▸ **Task brief**
All that is needed is the line containing "18k gold Amethyst necklace (358, 1913)" together with each line after it, transcribed exactly to the end of the records.

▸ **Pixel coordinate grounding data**
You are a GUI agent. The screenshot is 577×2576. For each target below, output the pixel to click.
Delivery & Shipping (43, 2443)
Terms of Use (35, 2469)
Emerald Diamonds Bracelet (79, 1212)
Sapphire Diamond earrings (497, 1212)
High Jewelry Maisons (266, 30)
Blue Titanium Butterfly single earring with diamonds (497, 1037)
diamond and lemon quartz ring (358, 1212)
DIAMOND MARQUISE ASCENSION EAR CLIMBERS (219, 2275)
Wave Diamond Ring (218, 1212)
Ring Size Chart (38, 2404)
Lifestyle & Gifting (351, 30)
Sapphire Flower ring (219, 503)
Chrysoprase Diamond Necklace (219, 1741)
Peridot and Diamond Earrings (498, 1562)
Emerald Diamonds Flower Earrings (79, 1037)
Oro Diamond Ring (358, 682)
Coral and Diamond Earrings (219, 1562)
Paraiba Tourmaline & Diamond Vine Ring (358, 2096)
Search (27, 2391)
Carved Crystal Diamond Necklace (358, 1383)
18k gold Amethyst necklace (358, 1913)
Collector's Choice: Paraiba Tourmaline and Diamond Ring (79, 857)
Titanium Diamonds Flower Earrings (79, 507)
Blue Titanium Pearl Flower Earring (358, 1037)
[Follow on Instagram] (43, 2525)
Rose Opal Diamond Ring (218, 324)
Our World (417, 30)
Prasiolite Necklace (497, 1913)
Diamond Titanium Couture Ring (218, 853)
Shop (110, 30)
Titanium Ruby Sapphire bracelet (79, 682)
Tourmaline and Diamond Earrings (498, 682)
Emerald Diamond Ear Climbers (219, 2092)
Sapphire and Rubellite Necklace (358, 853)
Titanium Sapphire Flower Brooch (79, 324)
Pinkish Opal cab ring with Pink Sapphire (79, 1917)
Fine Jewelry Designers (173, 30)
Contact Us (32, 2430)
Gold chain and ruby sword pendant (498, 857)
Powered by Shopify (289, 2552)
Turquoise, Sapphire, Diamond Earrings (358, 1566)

▸ **Result for this task**
18k gold Amethyst necklace (358, 1913)
Collector's Choice: Paraiba Tourmaline and Diamond Ring (79, 857)
Titanium Diamonds Flower Earrings (79, 507)
Blue Titanium Pearl Flower Earring (358, 1037)
[Follow on Instagram] (43, 2525)
Rose Opal Diamond Ring (218, 324)
Our World (417, 30)
Prasiolite Necklace (497, 1913)
Diamond Titanium Couture Ring (218, 853)
Shop (110, 30)
Titanium Ruby Sapphire bracelet (79, 682)
Tourmaline and Diamond Earrings (498, 682)
Emerald Diamond Ear Climbers (219, 2092)
Sapphire and Rubellite Necklace (358, 853)
Titanium Sapphire Flower Brooch (79, 324)
Pinkish Opal cab ring with Pink Sapphire (79, 1917)
Fine Jewelry Designers (173, 30)
Contact Us (32, 2430)
Gold chain and ruby sword pendant (498, 857)
Powered by Shopify (289, 2552)
Turquoise, Sapphire, Diamond Earrings (358, 1566)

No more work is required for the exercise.